So wurde im Mai 2021 der Gasthof Taubenhuber an die BE JACC Feldkirchen GmbH & Co. KG mit Sitz in Grünwald verkauft. Die Firma gehört zu den Beteiligungsgesellschaften von Bernhard Frohwitter und weiteren seiner Familienangehörigen. Michael Schamberger gründete daraufhin auf Mallorca die Taubenhuber Vermögensverwaltungs S.L. Dieser spanischen Holding gehört auch die Green Village Feldkirchen GmbH. Zusammen mit Sabina Frohwitter führt Schamberger außerdem ein weiteres spanisches Unternehmen: SAMI Equity S.L. Eine weitere Firma, die Hofgarten GmbH, bezeichnet Schamberger als „Vorratsgesellschaft“.

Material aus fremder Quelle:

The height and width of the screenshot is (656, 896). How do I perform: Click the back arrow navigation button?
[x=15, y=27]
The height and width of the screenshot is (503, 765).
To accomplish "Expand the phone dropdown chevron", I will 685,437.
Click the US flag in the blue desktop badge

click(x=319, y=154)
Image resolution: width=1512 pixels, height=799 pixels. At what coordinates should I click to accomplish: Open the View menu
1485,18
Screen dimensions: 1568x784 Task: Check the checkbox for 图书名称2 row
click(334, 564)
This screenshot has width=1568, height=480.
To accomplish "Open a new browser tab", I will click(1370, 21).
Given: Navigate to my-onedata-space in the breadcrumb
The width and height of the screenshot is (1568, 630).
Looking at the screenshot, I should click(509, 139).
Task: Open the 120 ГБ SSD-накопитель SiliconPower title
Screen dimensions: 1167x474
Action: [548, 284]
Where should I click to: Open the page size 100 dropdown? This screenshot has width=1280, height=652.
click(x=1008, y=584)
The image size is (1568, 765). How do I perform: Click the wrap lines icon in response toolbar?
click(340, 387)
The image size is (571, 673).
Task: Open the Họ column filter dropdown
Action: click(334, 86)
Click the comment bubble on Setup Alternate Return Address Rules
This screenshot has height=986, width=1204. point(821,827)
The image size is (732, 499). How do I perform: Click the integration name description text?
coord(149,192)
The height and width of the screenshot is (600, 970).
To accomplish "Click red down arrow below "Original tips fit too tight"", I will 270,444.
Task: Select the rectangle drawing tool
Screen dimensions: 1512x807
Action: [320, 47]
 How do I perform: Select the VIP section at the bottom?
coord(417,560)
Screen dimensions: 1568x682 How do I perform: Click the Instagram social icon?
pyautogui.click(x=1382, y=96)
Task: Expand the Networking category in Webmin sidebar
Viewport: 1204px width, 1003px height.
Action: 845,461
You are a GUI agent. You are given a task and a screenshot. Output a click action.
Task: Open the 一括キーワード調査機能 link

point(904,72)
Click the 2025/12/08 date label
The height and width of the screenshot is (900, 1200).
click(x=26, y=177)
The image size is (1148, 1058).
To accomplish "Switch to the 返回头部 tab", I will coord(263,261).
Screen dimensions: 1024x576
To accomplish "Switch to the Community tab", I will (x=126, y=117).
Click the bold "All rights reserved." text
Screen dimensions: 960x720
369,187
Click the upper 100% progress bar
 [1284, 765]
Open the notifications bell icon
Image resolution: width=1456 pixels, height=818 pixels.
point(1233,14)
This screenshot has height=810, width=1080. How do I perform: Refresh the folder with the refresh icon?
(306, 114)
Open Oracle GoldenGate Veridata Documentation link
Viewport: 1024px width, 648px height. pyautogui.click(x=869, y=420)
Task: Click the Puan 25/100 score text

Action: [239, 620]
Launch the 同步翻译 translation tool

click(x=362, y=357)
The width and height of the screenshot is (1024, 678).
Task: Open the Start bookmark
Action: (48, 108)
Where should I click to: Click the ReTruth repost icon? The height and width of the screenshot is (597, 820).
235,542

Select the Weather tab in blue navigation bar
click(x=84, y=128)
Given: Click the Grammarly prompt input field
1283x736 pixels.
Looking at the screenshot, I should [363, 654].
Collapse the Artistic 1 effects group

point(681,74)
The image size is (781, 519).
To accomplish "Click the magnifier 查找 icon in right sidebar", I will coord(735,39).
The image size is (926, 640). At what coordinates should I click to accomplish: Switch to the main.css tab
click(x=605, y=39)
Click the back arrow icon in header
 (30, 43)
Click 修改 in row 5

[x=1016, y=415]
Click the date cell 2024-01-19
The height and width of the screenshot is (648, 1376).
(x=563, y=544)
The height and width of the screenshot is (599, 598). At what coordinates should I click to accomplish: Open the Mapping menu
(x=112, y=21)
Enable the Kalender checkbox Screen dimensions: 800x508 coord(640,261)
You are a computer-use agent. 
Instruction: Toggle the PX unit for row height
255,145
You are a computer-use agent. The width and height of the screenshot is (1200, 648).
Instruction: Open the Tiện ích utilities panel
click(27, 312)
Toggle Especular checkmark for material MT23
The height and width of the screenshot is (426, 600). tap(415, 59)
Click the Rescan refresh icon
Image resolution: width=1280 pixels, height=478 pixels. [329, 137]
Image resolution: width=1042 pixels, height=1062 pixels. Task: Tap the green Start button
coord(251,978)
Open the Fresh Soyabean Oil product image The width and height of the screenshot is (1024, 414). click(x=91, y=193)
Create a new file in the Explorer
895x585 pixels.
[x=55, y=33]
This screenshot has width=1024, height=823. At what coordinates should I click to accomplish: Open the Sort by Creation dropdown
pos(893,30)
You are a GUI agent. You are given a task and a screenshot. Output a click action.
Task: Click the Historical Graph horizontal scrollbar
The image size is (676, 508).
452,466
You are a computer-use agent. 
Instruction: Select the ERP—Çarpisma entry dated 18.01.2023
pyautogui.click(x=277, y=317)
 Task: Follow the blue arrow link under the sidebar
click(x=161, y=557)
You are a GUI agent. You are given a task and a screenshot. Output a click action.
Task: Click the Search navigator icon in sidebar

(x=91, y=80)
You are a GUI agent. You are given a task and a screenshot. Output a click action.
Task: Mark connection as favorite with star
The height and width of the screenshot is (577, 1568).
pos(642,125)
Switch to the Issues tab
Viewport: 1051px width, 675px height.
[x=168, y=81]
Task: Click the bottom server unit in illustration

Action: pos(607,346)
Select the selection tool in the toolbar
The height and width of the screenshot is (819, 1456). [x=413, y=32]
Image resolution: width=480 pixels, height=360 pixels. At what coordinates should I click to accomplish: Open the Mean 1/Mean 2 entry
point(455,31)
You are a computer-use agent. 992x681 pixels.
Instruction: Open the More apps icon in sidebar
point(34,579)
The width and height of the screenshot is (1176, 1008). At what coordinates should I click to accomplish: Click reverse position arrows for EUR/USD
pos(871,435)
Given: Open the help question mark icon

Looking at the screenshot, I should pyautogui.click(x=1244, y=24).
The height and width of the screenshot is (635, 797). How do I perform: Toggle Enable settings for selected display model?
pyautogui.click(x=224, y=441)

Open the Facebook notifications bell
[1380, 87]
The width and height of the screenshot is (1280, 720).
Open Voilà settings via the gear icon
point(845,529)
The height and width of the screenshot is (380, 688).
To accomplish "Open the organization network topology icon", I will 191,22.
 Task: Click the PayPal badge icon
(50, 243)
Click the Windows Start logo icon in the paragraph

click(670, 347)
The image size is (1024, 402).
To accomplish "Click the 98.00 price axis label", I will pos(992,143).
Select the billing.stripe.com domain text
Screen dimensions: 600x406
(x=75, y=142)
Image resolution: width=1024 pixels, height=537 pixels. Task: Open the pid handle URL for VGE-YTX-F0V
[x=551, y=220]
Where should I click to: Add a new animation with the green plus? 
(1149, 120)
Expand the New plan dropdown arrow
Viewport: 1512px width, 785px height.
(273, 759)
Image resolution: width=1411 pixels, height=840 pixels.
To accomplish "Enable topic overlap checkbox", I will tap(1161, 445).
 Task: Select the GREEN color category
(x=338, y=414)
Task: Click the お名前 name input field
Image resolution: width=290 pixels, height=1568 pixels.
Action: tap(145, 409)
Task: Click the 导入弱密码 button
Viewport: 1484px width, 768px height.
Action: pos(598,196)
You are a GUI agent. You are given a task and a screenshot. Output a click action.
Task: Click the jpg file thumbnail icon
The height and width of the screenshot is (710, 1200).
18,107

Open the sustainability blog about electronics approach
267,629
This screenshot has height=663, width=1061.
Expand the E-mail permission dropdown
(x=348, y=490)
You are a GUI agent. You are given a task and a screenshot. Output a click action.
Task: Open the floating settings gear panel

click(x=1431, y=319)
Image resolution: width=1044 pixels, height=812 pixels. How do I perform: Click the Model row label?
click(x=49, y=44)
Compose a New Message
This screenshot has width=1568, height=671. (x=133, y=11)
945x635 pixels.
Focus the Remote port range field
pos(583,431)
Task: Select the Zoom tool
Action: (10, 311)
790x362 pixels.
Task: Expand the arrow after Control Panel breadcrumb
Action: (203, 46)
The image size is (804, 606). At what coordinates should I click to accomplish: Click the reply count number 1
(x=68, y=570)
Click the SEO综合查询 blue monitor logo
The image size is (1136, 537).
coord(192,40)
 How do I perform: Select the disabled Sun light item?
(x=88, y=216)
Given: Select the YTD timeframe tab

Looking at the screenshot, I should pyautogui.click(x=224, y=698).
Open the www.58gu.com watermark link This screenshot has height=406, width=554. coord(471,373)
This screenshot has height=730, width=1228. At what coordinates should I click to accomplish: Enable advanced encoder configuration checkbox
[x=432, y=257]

  Aber auch die Familie des Feldkirchner Landwirts Alexander W. hat in jüngster Zeit Firmen gegründet. In der offensichtlichen Erwartung größerer Geldeingänge richteten Mitglieder der Familie W. drei verschiedene Vermögensverwaltungsgesellschaften ein. Nicht ohne Grund: Gegenüber dem geplanten Seniorenheim will die Investorengemeinschaft eine Unterkunft für die dort beschäftigten Pflegekräfte bauen, um den Standort attraktiver zu machen und die begehrten Fachkräfte nach Feldkirchen zu lotsen. Das Grundstück gehört, ebenso wie weitere Flächen, an denen Schamberger interessiert sein soll, eben jener Bauernfamilie. Landwirt Alexander W. ist übrigens Mitglied in der Unabhängigen Wählervereinigung, der Gruppierung von Bürgermeister Janson. 

Die umstrittene Beraterin

  Bei ihren Unternehmensgründungen nahmen Schamberger und Frohwitter die Hilfe von Beata Baróth in Anspruch. Die Münchner Steuerberaterin ist nach eigenen Angaben auf Immobilien und „grenzüberschreitende Tätigkeiten“ spezialisiert. Die Green Village Feldkirchen GmbH firmiert unter der Adresse von Baróths BBC Treuhand- und Steuerberatungsgesellschaft. Dort war auch die heutige Hofgarten GmbH registriert, deren Anschrift inzwischen das Büro von Jürgen Seeber ist. Auch die SAMI Equity S.L. wurde mit Hilfe von Beata Baróth ins Leben gerufen.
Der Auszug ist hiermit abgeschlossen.